Gather every invoice connected to print: hardware lease or purchase payments, toner and consumable orders from all suppliers, paper, maintenance and call-out charges. Add them together. This is your visible print spend and your baseline, not the full picture, but the starting point from which the real figure is constructed.

3.  Estimate what the invoices are not capturing

Ask your IT provider how many hours per month are spent on printer issues and multiply by the applicable hourly rate. Estimate your wasted output at 17 to 21 percent of total pages printed. Consider the per-matter print costs that have not been recovered from clients in the last 12 months and apply a conservative recovery rate to estimate the missed revenue. These three figures, added to your invoiced baseline, will produce a meaningfully more complete picture of what printing is genuinely costing your firm.
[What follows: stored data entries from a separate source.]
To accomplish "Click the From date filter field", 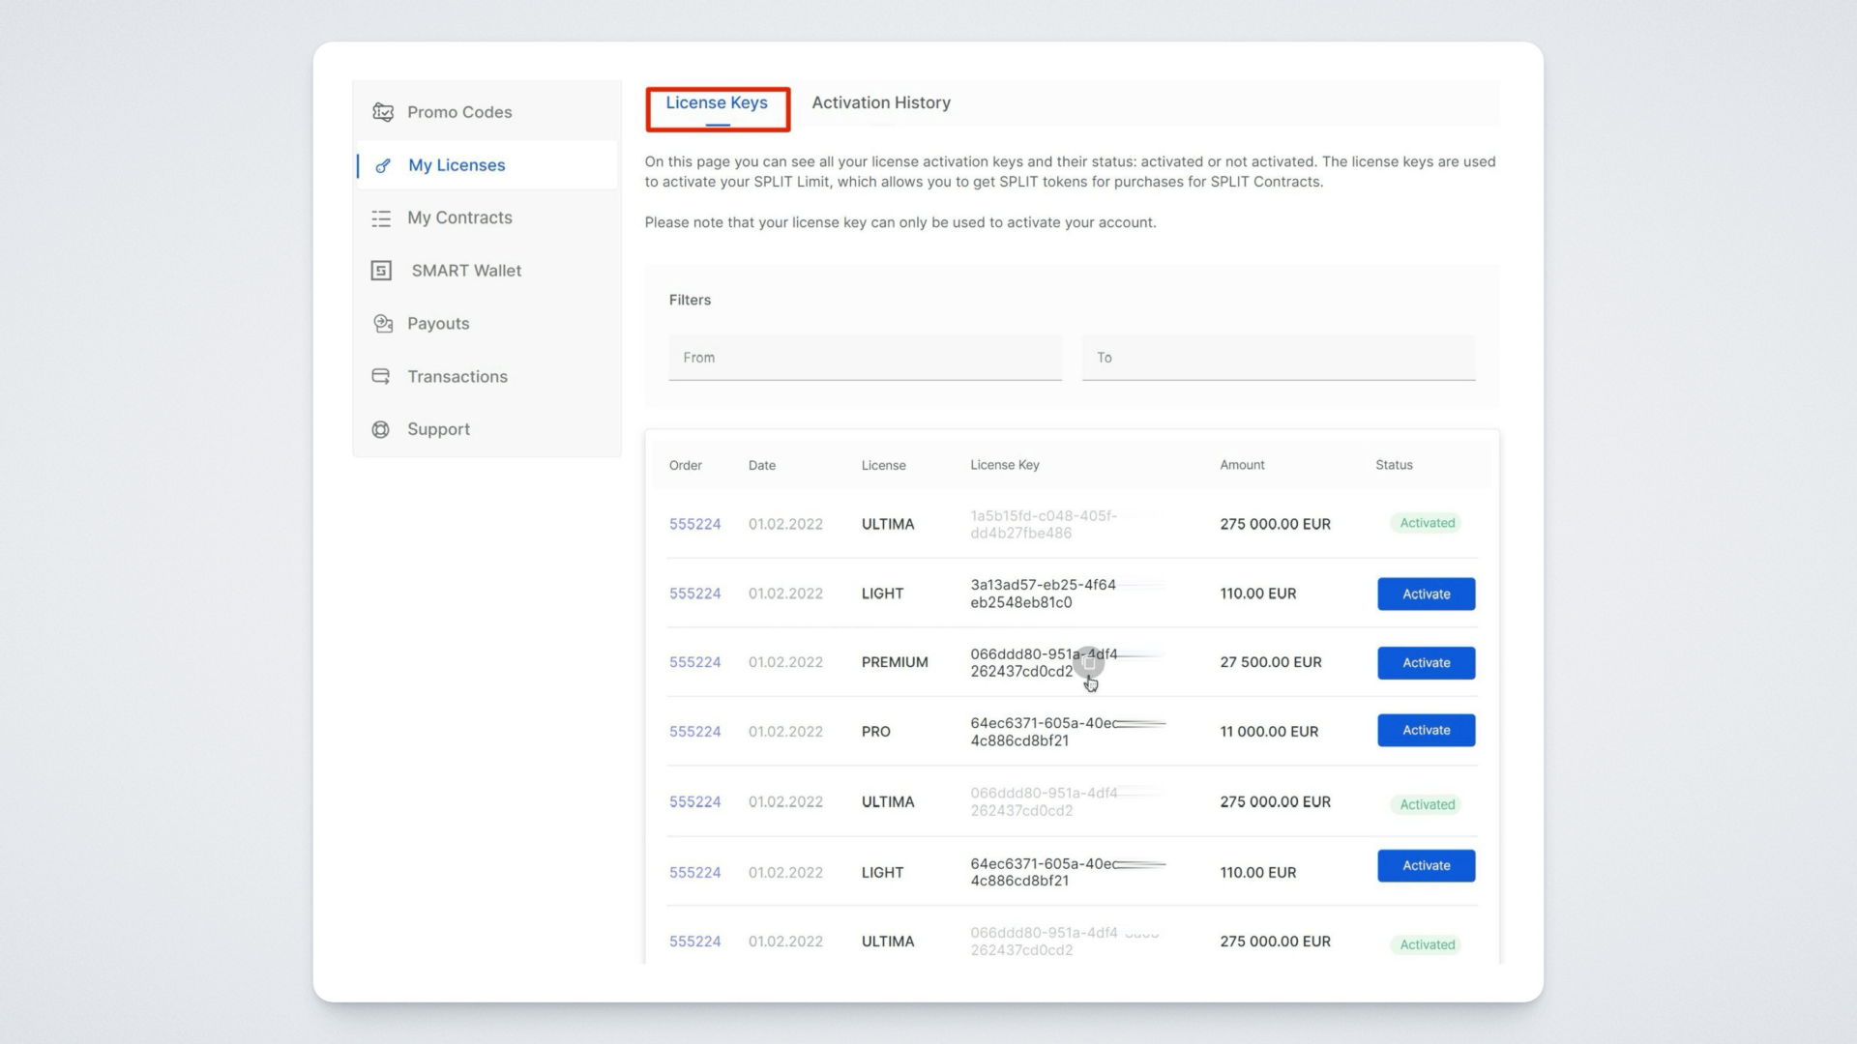I will [x=865, y=358].
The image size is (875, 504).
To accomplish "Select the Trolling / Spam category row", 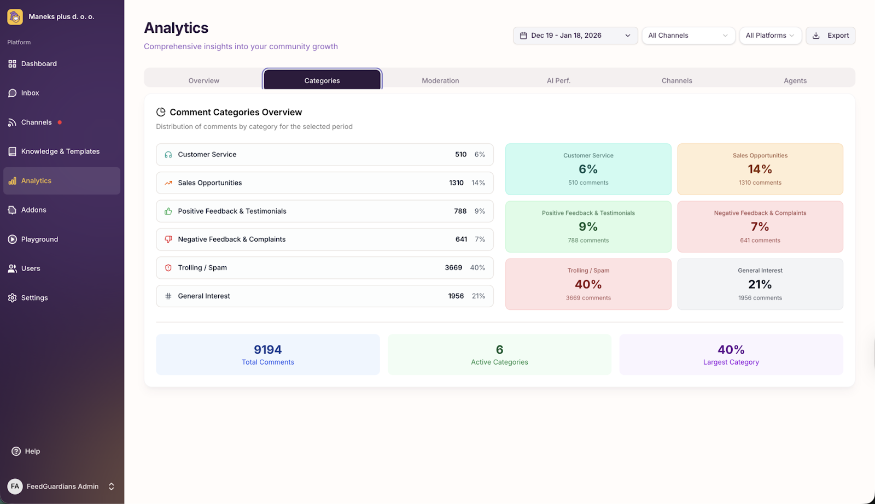I will [324, 267].
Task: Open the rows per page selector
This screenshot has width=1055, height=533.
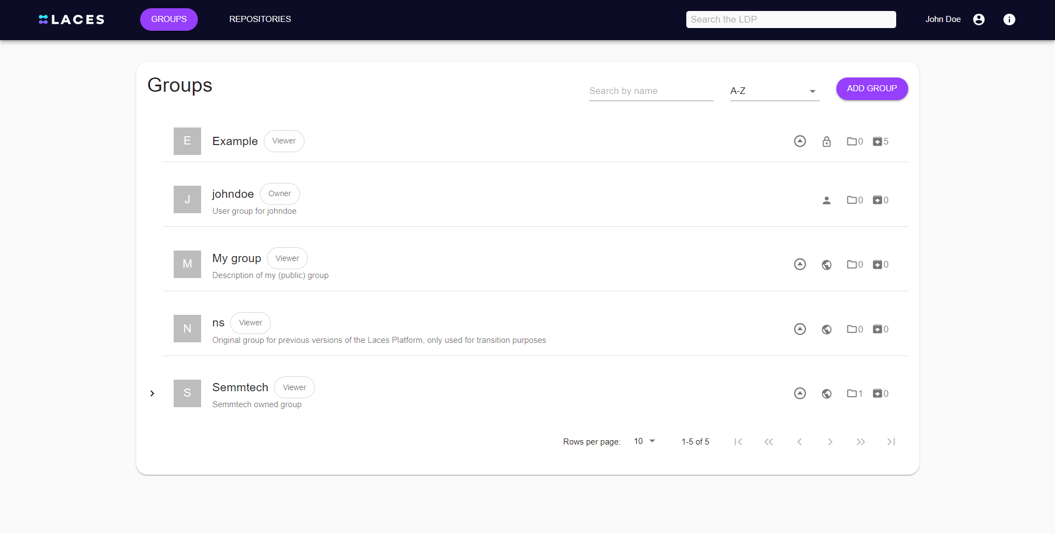Action: 643,441
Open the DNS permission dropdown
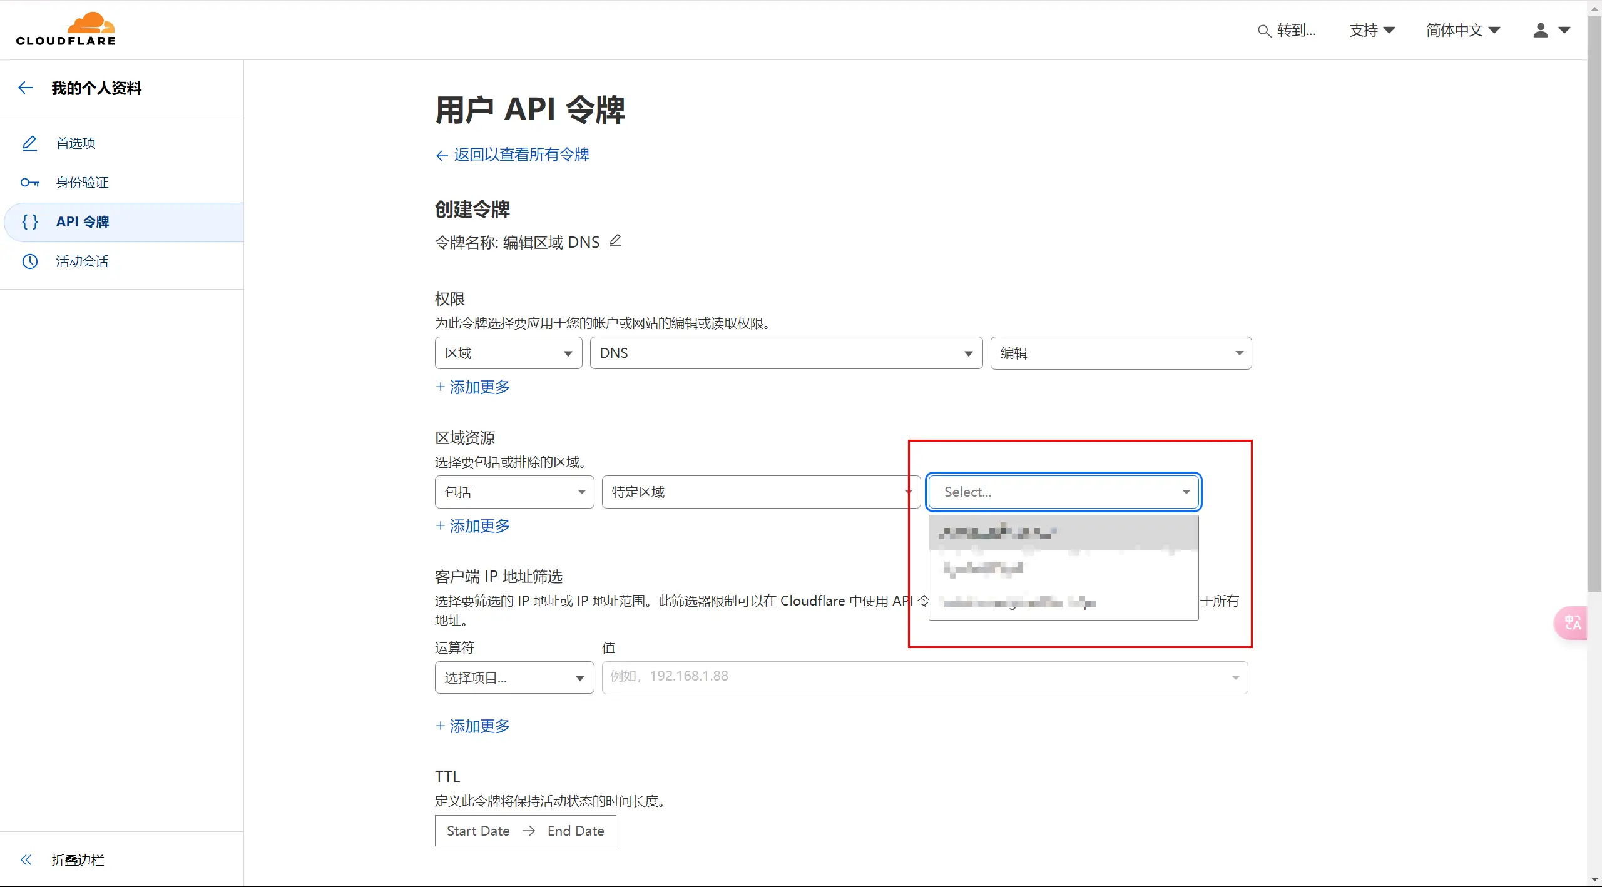The height and width of the screenshot is (887, 1602). pyautogui.click(x=785, y=353)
4.  Request a free print audit

A professional print audit produces the precise, auditable baseline that underpins every subsequent decision, cost reduction targets, per-matter tracking implementation and client recovery strategy. At Shine Business Solutions, we assess your full device estate, usage patterns, cost per page, total spend and an estimate of unrecovered client-attributable costs. There is no charge and no obligation to proceed. For a law firm, the audit is not just the starting point for reducing print costs, it is the starting point for recovering them.

A free law firm print audit from Shine Business Solutions gives you the full picture: every device, every page, every pound spent on print across your firm, and a clear estimate of what a managed service would save and, where appropriate, what it would help you recover. No obligation required to proceed.
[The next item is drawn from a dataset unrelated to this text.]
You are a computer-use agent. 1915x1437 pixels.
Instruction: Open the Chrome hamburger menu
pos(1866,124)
Frequently Asked Questions

Can law firms charge clients for printing costs?

Printing and copying charges are recoverable from clients as sundry charges in established UK legal costs practice, overhead costs properly attributable to a client matter. Recovery requires per-matter usage data to support the charge in a bill of costs. Without tracking at the matter level, the cost cannot be disaggregated from general overhead and cannot be sustained if challenged. Firms should review their cost recovery policy with a costs lawyer and confirm the position in their retainer terms before implementing matter-level print charging.

How much does the average UK law firm spend on printing?
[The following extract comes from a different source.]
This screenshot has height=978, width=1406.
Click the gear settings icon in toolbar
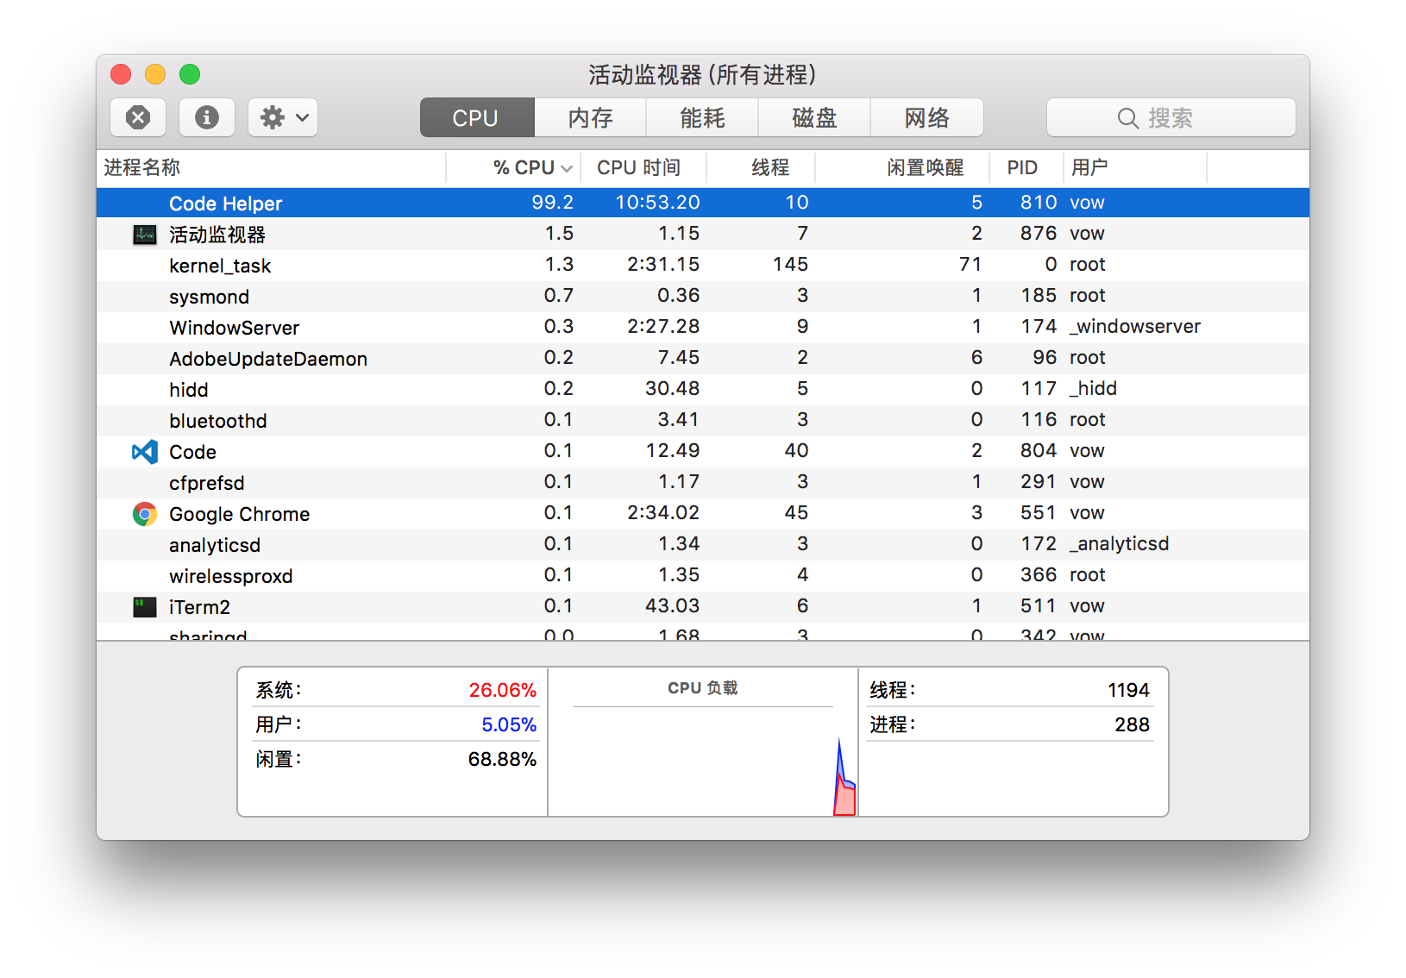[x=273, y=117]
According to Quocirca’s research, print and document costs typically represent between one and three percent of an organisation’s total revenue. Against the Law Society’s Financial Benchmarking Survey 2025 benchmark average of £7.8 million fee income per practice for smaller and mid-sized firms, that represents £78,000 to £234,000 per year in genuine total print costs, well above what most practices estimate from their invoiced spend alone.

What is the most commonly overlooked print cost in a law firm?

Fee earner and paralegal time absorbed into document production (compiling court bundles, assembling completion packs and managing print jobs under deadline) is consistently the most underestimated cost. At the Law Society’s benchmark median hourly cost of £123.40 per fee earner, time spent on document production rather than billable work has a direct and calculable impact on profitability. In firms without managed print workflows, this overhead is never attributed to print and never addressed.

How does per-matter print tracking work in practice?

Usage tracking software, integrated with the firm’s case management system, attributes print activity to individual matter numbers at the point of printing. This produces a per-matter print cost report that can be reviewed at billing stage and, where appropriate, included in the bill of costs as a recoverable sundry charge. Per-matter tracking is standard functionality within a managed print service and requires no significant change to existing workflows.

Is a law firm print audit free?

Reputable managed print providers, including Shine Business Solutions, offer free and no-obligation print audits as the starting point for any engagement. The audit covers device inventory, usage patterns, cost per page by device, total annual spend and an estimate of client-attributable print costs that may be recoverable under the firm’s retainer terms. There is no requirement to proceed with any service following the audit.